Ceftolozane/Tazobactam Resistance and Mechanisms in Carbapenem-Nonsusceptible Pseudomonas aeruginosa

Abstract

This study established the in vitro activity of ceftolozane/tazobactam (C/T) and its genotypic resistance mechanisms by whole-genome sequencing (WGS) in 195 carbapenem-nonsusceptible Pseudomonas aeruginosa (CNSPA) clinical isolates recovered from Singapore between 2009 and 2020. C/T susceptibility rates were low, at 37.9%. Cross-resistance to ceftazidime/avibactam was observed, although susceptibility to the agent was slightly higher, at 41.0%. Whole-genome sequencing revealed that C/T resistance was largely mediated by the presence of horizontally acquired β-lactamases, especially metallo-β-lactamases.
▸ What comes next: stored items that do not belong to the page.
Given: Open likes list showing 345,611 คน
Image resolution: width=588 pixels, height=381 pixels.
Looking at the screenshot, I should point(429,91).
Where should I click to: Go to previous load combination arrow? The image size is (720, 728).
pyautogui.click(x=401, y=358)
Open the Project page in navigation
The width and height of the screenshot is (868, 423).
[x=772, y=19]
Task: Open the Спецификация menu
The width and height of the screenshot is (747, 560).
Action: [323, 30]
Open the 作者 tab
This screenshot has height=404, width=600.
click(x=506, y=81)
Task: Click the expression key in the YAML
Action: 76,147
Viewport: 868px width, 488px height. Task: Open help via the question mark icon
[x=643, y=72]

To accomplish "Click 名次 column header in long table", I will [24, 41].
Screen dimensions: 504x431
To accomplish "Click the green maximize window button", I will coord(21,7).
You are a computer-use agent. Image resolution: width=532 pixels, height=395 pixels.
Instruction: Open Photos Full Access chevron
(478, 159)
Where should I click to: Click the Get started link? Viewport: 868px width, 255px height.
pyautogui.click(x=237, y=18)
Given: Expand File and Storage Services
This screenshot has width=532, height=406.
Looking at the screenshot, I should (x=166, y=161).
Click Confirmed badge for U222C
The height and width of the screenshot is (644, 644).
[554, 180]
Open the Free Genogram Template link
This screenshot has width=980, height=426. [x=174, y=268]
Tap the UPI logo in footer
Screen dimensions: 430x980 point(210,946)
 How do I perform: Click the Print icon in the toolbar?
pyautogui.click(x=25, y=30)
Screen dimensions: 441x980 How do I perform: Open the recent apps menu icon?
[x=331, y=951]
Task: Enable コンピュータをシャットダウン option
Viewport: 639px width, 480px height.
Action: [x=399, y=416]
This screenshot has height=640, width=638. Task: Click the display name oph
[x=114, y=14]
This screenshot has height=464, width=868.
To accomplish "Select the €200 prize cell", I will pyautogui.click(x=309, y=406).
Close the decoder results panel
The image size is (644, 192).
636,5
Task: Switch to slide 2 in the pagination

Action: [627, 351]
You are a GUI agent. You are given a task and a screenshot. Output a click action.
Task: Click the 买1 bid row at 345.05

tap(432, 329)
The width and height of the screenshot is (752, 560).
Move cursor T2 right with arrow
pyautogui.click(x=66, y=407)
These were primarily disseminated in well-recognized high-risk clones belonging to sequence types (ST) 235, 308, and 179. C/T resistance was also observed in several non-carbapenemase-producing isolates, in which resistance was likely mediated by β-lactamases and, to a smaller extent, mutations in AmpC-related genes. There was no obvious mechanism of resistance observed in five isolates. The high C/T resistance highlights the limited utility of the agent as an empirical agent in our setting. Knowledge of local molecular epidemiology is crucial in determining the potential of therapy with novel agents.IMPORTANCEPseudomonas aeruginosa infection is one of the most difficult health care-associated infections to treat due to the ability of the organism to acquire a multitude of resistance mechanisms and express the multidrug resistance phenotype. Ceftolozane/tazobactam (C/T), a novel β-lactam/β-lactamase inhibitor combination, addresses an unmet medical need in patients with these multidrug-resistant P. aeruginosa infections. Our findings demonstrate geographical variation in C/T susceptibility owing to the distinct local molecular epidemiology. This study adds on to the growing knowledge of C/T resistance, particularly mutational resistance, and will aid in the design of future β-lactams and β-lactamase inhibitors. WGS proved to be a useful tool to understand the P. aeruginosa resistome and its contribution to emerging resistance in novel antimicrobial agents.

Keywords: Pseudomonas aeruginosa; ceftolozane/tazobactam; molecular characterization.

FIG 1

Mechanisms of ceftolozane/tazobactam (C/T) resistance in 86 carbapenemase-producing CNSPA isolates. a, Bold values indicate ceftazidime/avibactam (CZA) susceptibility. b, The main chromosomal mutations (ampC, ampR, dacB, and ftsI) leading to amino acid substitutions compared to the reference wild-type comparator amino acid sequences from Pseudomonas aeruginosa PAO1 are shown. The list of nonsynonymous variations were refined to include only those more likely to be involved in the C/T-resistant phenotype, i.e., (i) mutations with known effect on resistance according to published evidence and (ii) mutations with predicted functional impact (i.e., deleterious) and not identified in wild-type/susceptible isolates. There were no mutations found in ampR in this set of isolates. PDC, Pseudomonas-derived cephalosporinase; ST, sequence type.

FIG 2

Mechanisms of C/T resistance in 35 non-carbapenemase-producing CNSPA isolates. a, Bold values indicate CZA susceptibility. b, The main chromosomal mutations (ampC, ampR, dacB, and ftsI) leading to amino acid substitutions compared to the reference wild-type comparator amino acid sequences from Pseudomonas aeruginosa PAO1 are shown. The list of nonsynonymous variations was refined to include only those more likely to be involved in the C/T-resistant phenotype, i.e., (i) mutations with known effect on resistance according to published evidence and (ii) mutations with predicted functional impact (i.e., deleterious) and not identified in wild-type/susceptible isolates. *, G439C amino acid substitution in OXA-10; ^{^}, A163T amino acid substitution in AmpC; ⁺, ΔK74-E75 in AmpC; ^#, frameshift (FS) at position 149.